Why did a steroid injection for a painful rotator cuff problem not work?

Q: I had a steroid injection for a painful rotator cuff shoulder problem. I was expecting relief from the pain fairly quickly but nothing happened. The surgeon wants to inject the shoulder again.  If it didn't work the first time why do it again?

A: Injection of a steroid (antiinflammatory) and a numbing agent into the subacromial bursa is a fairly common treatment for rotator cuff problems. An inflamed bursa (a fluid-filled sac between the muscle and bone) can cause pain when the arm is raised (forward or to the side) past 90 degrees. The rotator cuff tendon gets pinched between the bursa and the bone.
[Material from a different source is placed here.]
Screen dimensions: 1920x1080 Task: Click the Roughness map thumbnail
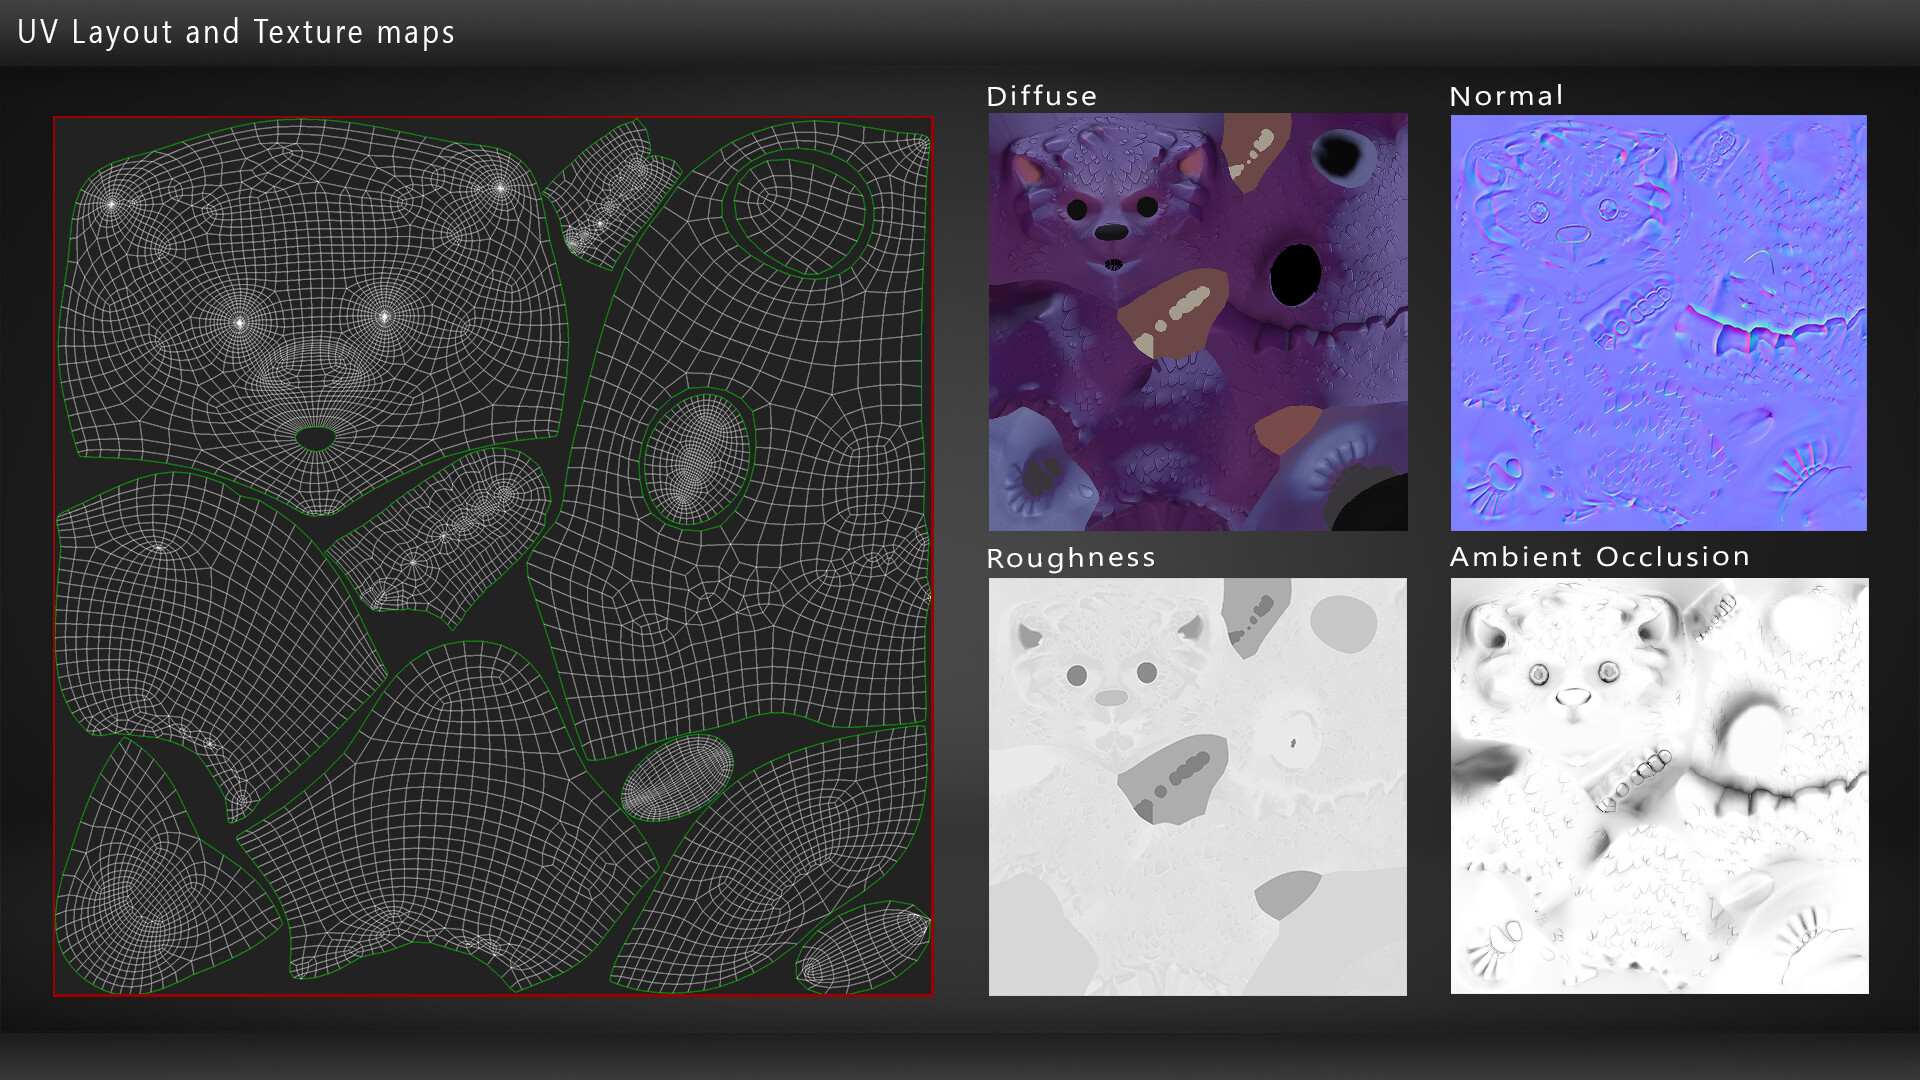pyautogui.click(x=1197, y=786)
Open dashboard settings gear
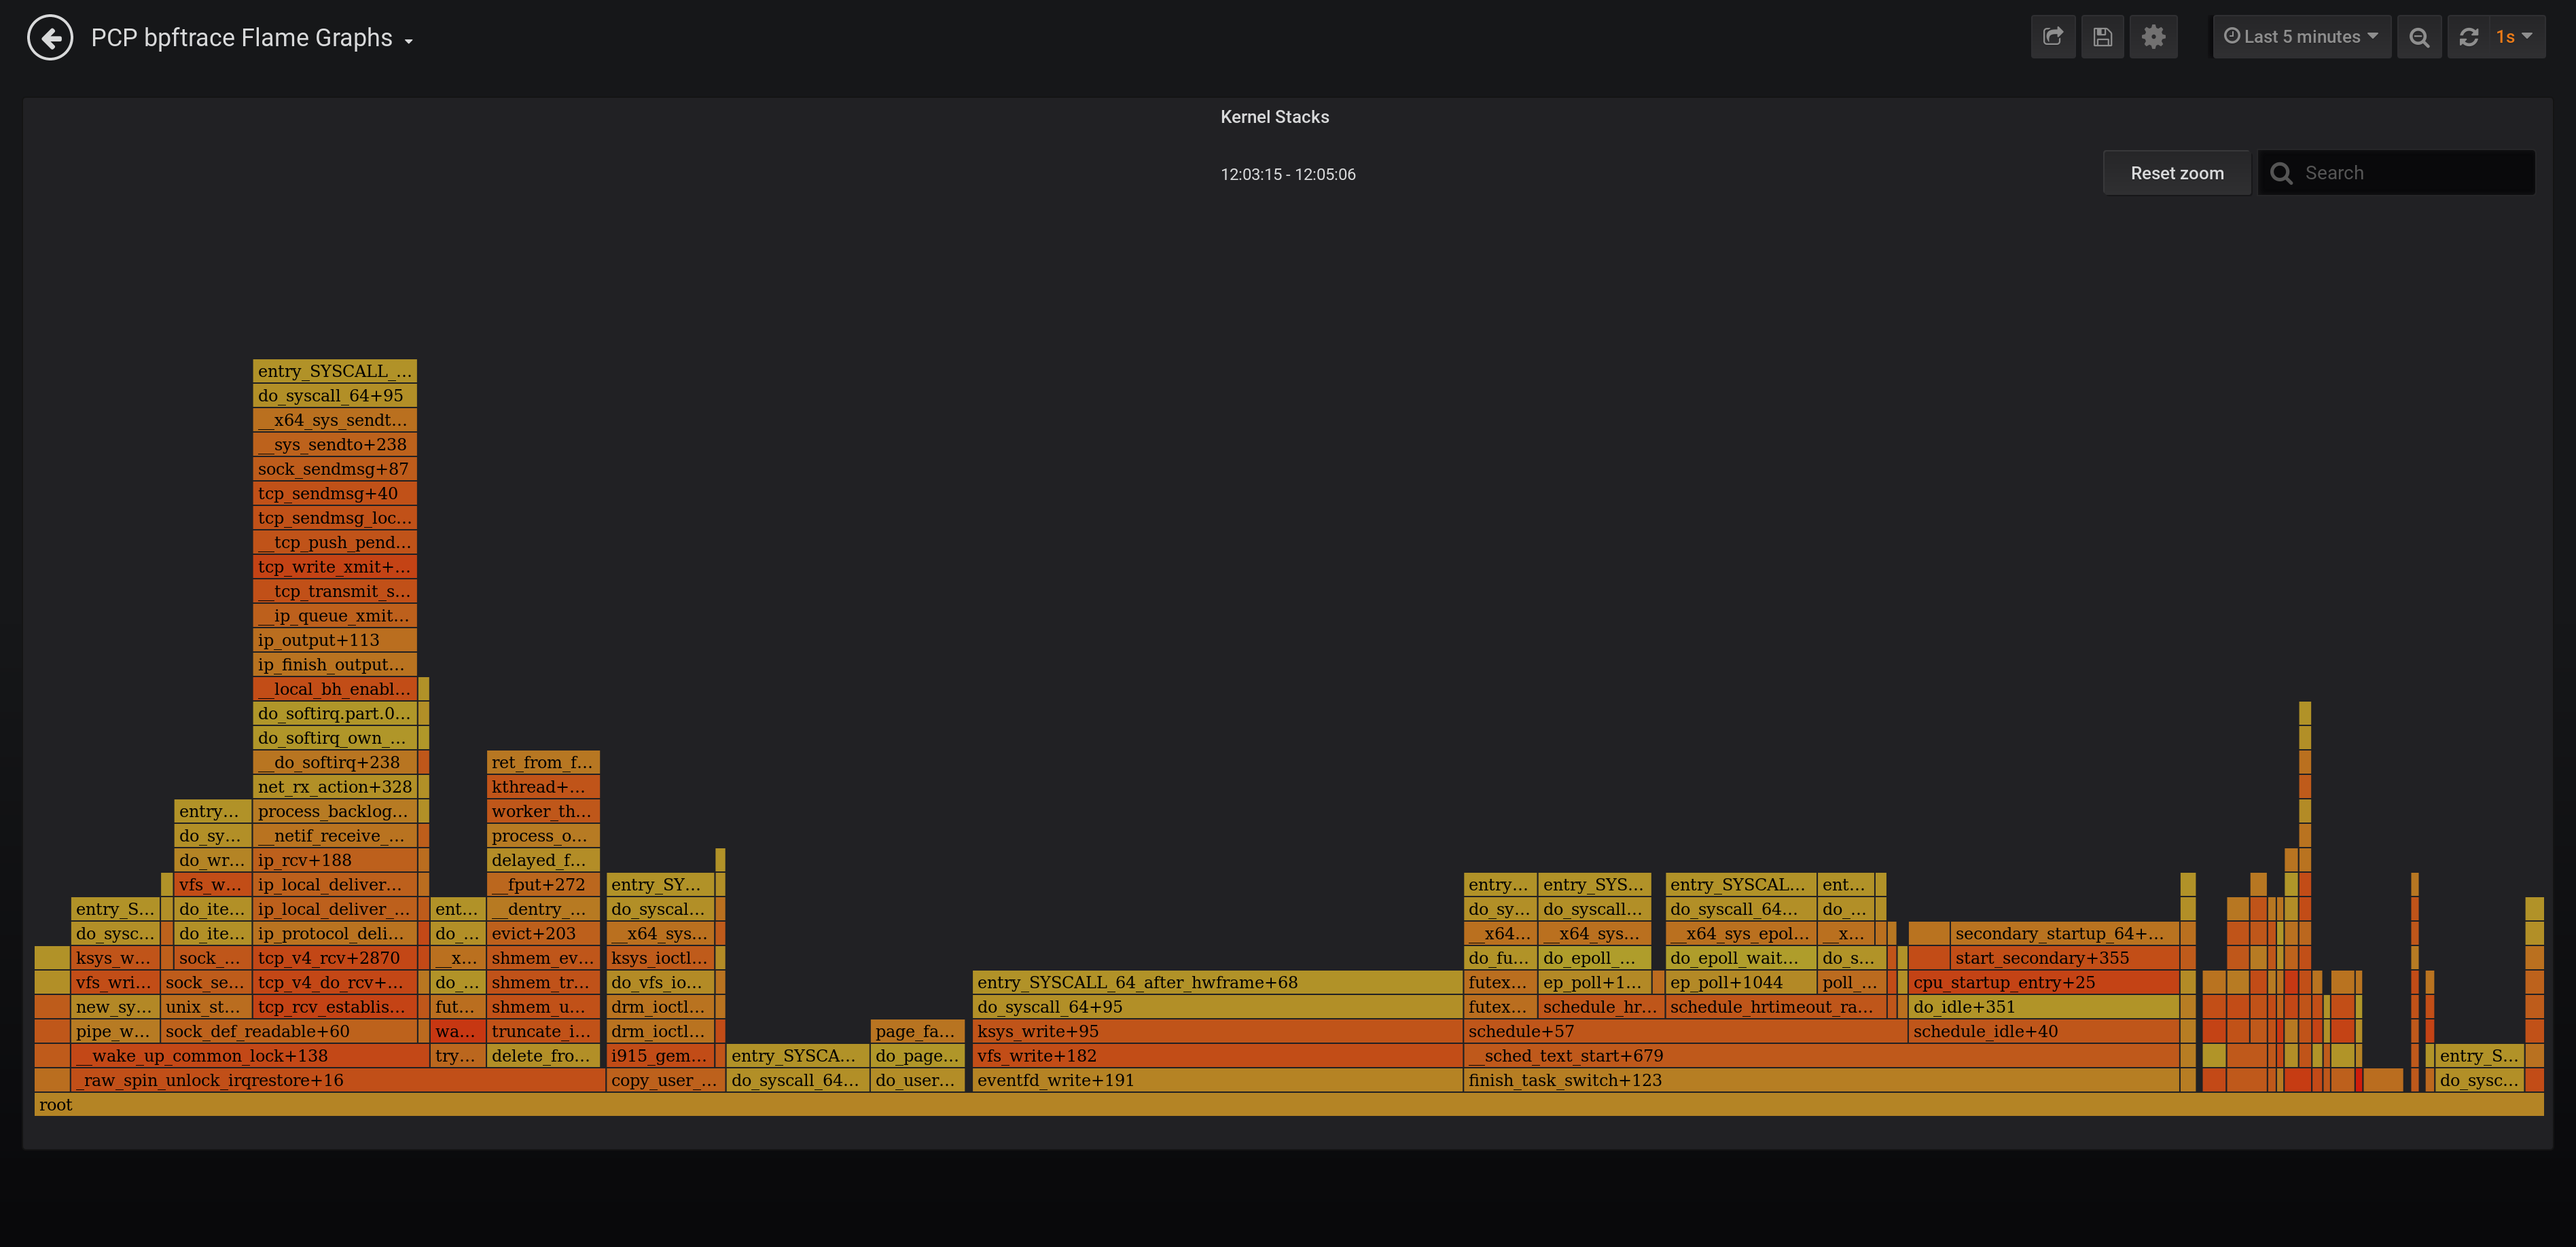Screen dimensions: 2576x1247 click(2154, 36)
Bringing the bursa back down to its normal size can help eliminate painful symptoms.

But the injection may fail for two main reasons. One, the problem wasn't a rotator cuff tendinopathy -- there may be something else causing the painful symptoms. This would require further testing and study. And two, failure to accurately inject the bursa can mean painful symptoms persist.

Studies show that accuracy of injection can range anywhere from 29 to 87 per cent. Accuracy is much improved when the surgeon uses ultrasound or fluoroscopy (a special type of X-ray) to guide needle placement and injection. Without these tools, accuracy can be very diminished.

And in a more recent study from the Sports Medicine Center at UC-Davis, it was discovered that accuracy of injection can also be affected by which direction the surgeon uses to give the injection. Injections to the subacromial bursa can be given from the anterior (front), lateral (side), or posterior (back).

In that study, one orthopedic surgeon injected 75 shoulders using these three pathways. There were three groups of patients and each group received one of the three types of injection. Patients were randomly assigned to the group they were in. The fluid injected included the steroid medication, a numbing agent, and a dye. The dye was part of the injection so that X-rays taken would show the accuracy of the injection (i.e., did the fluid actually end up inside the bursa?).

This surgeon found that injecting the shoulder from the front and side (anterior and lateral routes) gave better results than injecting from the back (posterior). This was especially true for women. It turns out that the posterior route was the least accurate when injecting the subacromial bursa in females.

Reference: Richard A. Marder, MD, et al. Injection of the Subacromial Bursa in Patients with Rotator Cuff Syndrome. In The Journal of Bone and Joint Surgery. August 15, 2012. Vol. 94A. No. 16. Pp. 1442-1447.